Graeber goes on to explore how debt has been periodically enforced and then relieved, by kings, governments and religious authorities, in response to historical processes. The forgiving of debts, or the inclusion of mechanisms which prevented debts from becoming impossible to repay, was important to continued functioning of society. (On this note, it’s interesting to read more about the Islamic conception of debt.) Throughout these periods of great empire decline and ascendance debt, as a tool of control, has been slowly infused into our economies, written into our laws, and even embedded into our moral and religious values.

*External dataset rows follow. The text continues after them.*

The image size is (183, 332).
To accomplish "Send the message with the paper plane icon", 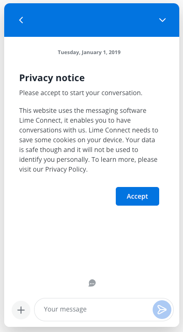I will 162,310.
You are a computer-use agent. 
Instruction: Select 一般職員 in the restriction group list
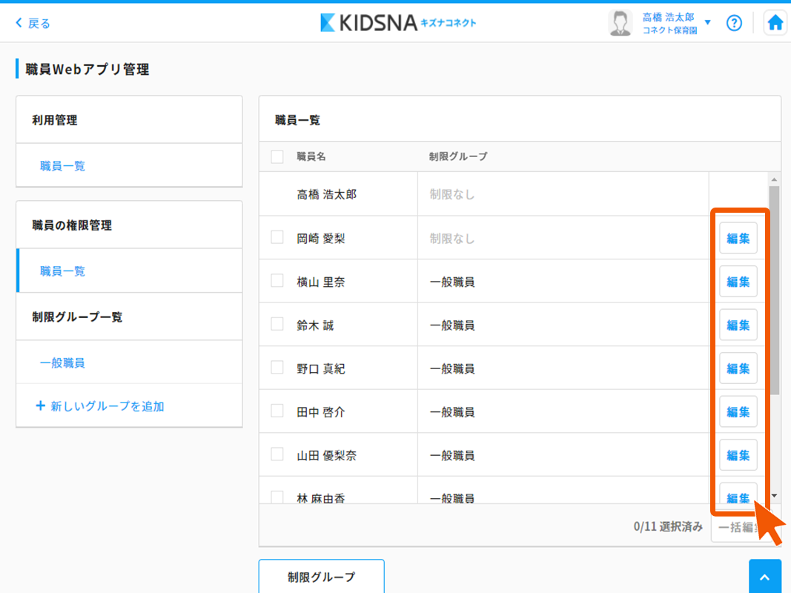(62, 363)
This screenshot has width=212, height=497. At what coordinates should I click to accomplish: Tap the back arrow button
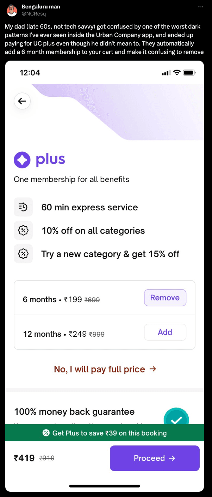click(22, 101)
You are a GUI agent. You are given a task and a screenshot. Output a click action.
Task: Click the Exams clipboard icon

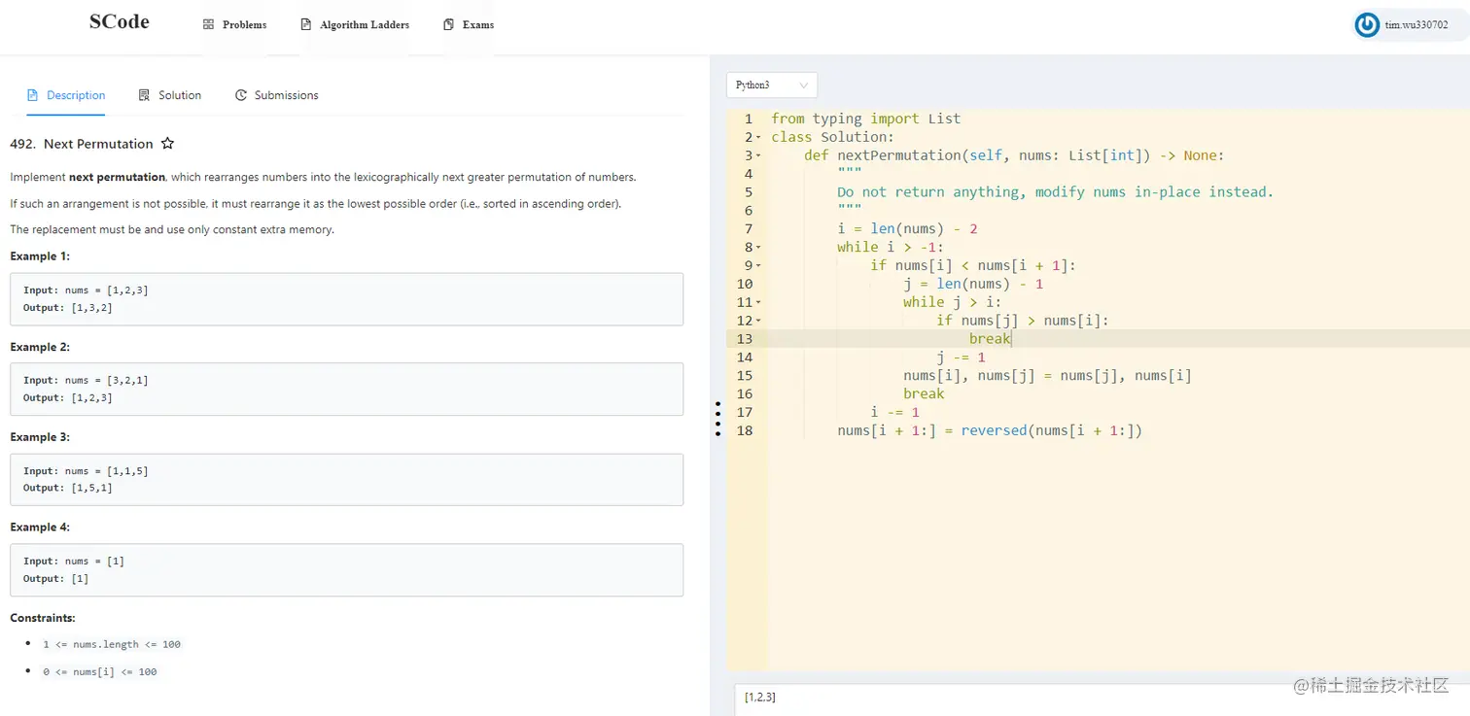(x=447, y=24)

Debt: The first 5,000 years is a book that’s clearly meant to be linked to, and help to support, political action to create structural change. Aaron Bady discusses, for example, the connection between Debt and the Occupy Wall Street movement, while Miranda Joseph argues that Graeber’s focus primarily on ‘the violence of abstraction’ has the potential to undermine a movement of the 99% which recognises differences and inequalities within the movement. Meanwhile, the Rolling Jubilee project, which initially attempted to buy and forgive debts (partly as a way to start conversations around indebtedness), is now working to organise debtors and change the economic system.
Graeber ends the book by looking at the latest incarnation of the market economy and the use of debt in today’s capitalist economic system, the aspects of his work that draw most clearly on his involvement in Occupy and other movements. By putting our current economic crises into historical perspective, Graeber makes us think twice about the apparent omnipotence of capitalism, and helps us to question the role of debt, and indeed the market economy itself, in our lives and our future.